Extracto seleccionado ▸
------
Paradoja, sabiduría y locura de
Dios en 1Cor 1, 18- 25.
La
sociedad actual está acostumbrada a vivir de lo inmediato, de lo cómodo, de lo
sensible y de todo que aquello que dé réditos; las utopías y, mucho menos, las
contradicciones no tienen cabida en la vertiginosidad de la vida cotidiana. Muchas
cosas ya no sorprenden ni interesan, la religión tampoco es interesante ni
parece ofrecer respuestas en tanto que ha perdido su fascinación. El evangelio,
así, aparece un poco desactualizado e incluso contradictorio a lo que el mundo
ofrece. La cruz, en este contexto, tampoco parece atractiva.
Esto,
ciertamente, tampoco es nuevo. Para los hombres de los primeros siglos, los no
cristianos, claro está, la cruz igualmente era mal vista. Era el símbolo de la
muerte más ignominiosa, algo que no se podía mirar ni venerar. En ella morían
crucificados los malhechores, los que se oponían al imperio romano, criminales
o esclavos degenerados. Morir crucificado suponía una afrenta social y una
desgracia para la familia. La crucifixión en ese sentido no generaba
seguimiento alguno. De ahí que Jesús, el Mesías proclamado por los discípulos y
primeros seguidores, fuera mal visto debido a la muerte que tuvo: seguir a un
crucificado no generaba esperanza, tampoco prestigio. Ello explica, entonces,
que Pablo dijera que la “predicación de la cruz es una locura” para los
gentiles, y el Cristo crucificado un “escándalo” para los judíos (cf. 1Cor 1,
23).
En
efecto estamos en un contexto tanto judío como griego reticentes a una
salvación desde dichas situaciones nada extraordinarias. Los judíos que eran
hombres concretos, prácticos, no dados a tantas elucubraciones como los griegos
piden señales o signos por los cuales experimentar la presencia de Dios (Mt 12,
38; Jn 2, 18: 6, 30…). Las diferentes ramas o tendencias judías esperan a un
Mesías, es cierto, pero no el presentado por el cristianismo. Esperan una
intervención divina, pero digna de la trascendencia divina. Los griegos, por su
parte, metidos más en el ambiente racional y filosófico; lógicos, hombres de
razonamiento, prefieren el lenguaje, la elocuencia, la filosofía[1].
Sin
embargo, para Pablo y para todos los seguidores de Jesús, la cruz es fuerza de
Dios con la cual se vence las seguridades de este mundo. “Pues la predicación de la cruz es una locura para los que se pierden;
mas para los que se salvan- para nosotros- es fuerza de Dios” (1 Cor 1, 18).
------
Extractos de datos ▸
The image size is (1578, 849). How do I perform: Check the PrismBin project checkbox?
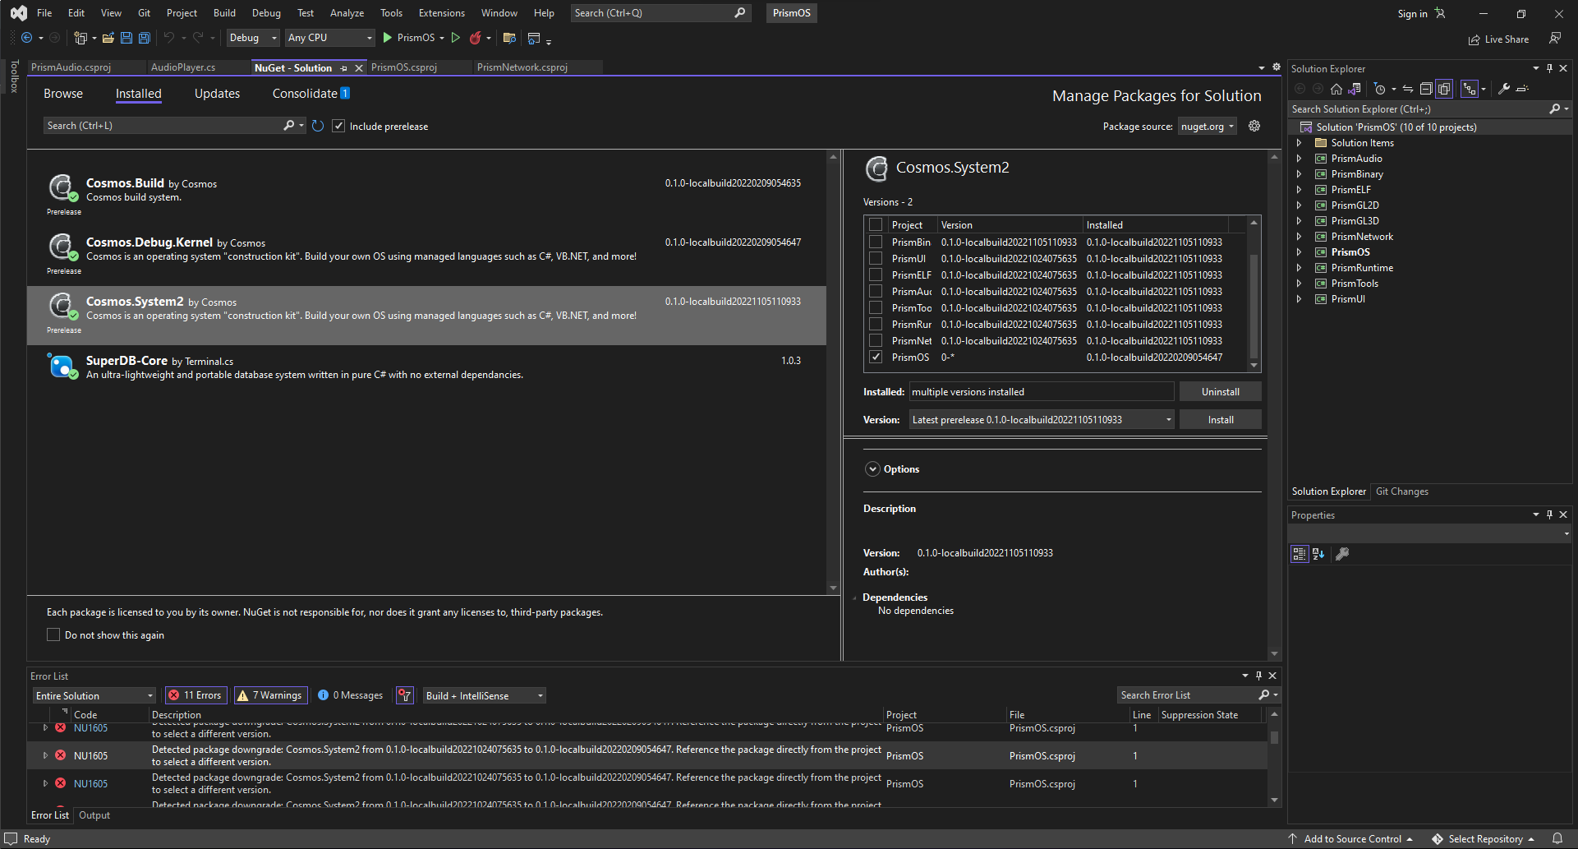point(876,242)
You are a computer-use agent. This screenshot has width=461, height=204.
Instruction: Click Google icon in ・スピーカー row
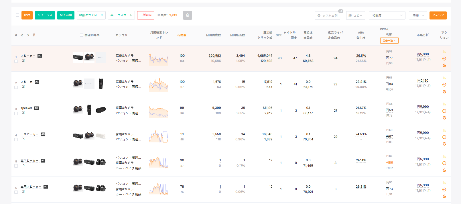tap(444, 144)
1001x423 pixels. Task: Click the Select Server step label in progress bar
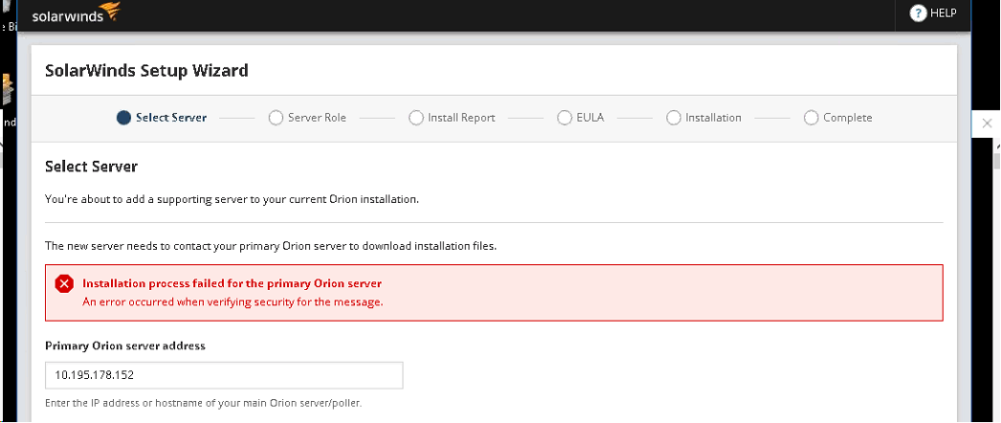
------
Instrucciones de trabajo ▸
1. Según el texto sobre la cruz en 1Cor 1, 18-25, ¿qué piden los judíos para experimentar la presencia de Dios?
2. Reproduce el pasaje del texto sobre la cruz en 1Cor 1, 18-25 que comienza con "Paradoja, sabiduría y" y sigue hasta "tampoco parece atractiva.".
3. Retoma el texto sobre la cruz en 1Cor 1, 18-25 y continúalo a partir de su última oración.

Resultados por tarea ▸
1. Piden señales o signos.

2.
Paradoja, sabiduría y locura de
Dios en 1Cor 1, 18- 25.
La
sociedad actual está acostumbrada a vivir de lo inmediato, de lo cómodo, de lo
sensible y de todo que aquello que dé réditos; las utopías y, mucho menos, las
contradicciones no tienen cabida en la vertiginosidad de la vida cotidiana. Muchas
cosas ya no sorprenden ni interesan, la religión tampoco es interesante ni
parece ofrecer respuestas en tanto que ha perdido su fascinación. El evangelio,
así, aparece un poco desactualizado e incluso contradictorio a lo que el mundo
ofrece. La cruz, en este contexto, tampoco parece atractiva.

3.
Es una fuerza y una sabiduría distinta a la que ofrece el mundo porque este a
pesar de observar cuanto Dios ha creado no ha logrado descubrir su presencia y
se ha contentado con lo humanamente posible. De ese modo, “el mundo mediante su propia sabiduría, no conoció a Dios en su divina
sabiduría” (v. 21). Tanto judíos
como griegos, pues, no supieron descubrir la presencia sabia de Dios que actúa
de modo distinto a las pretensiones
humanas y que se manifiesta en la creación entera. Unos se centraban en el
cumplimiento ritual de una alianza distanciada de la vida y los otros se
quedaban en lo meramente racional, pero ignoraron al dador de la razón. Y ahora
la salvación de Dios en Jesucristo crucificado les parece una locura.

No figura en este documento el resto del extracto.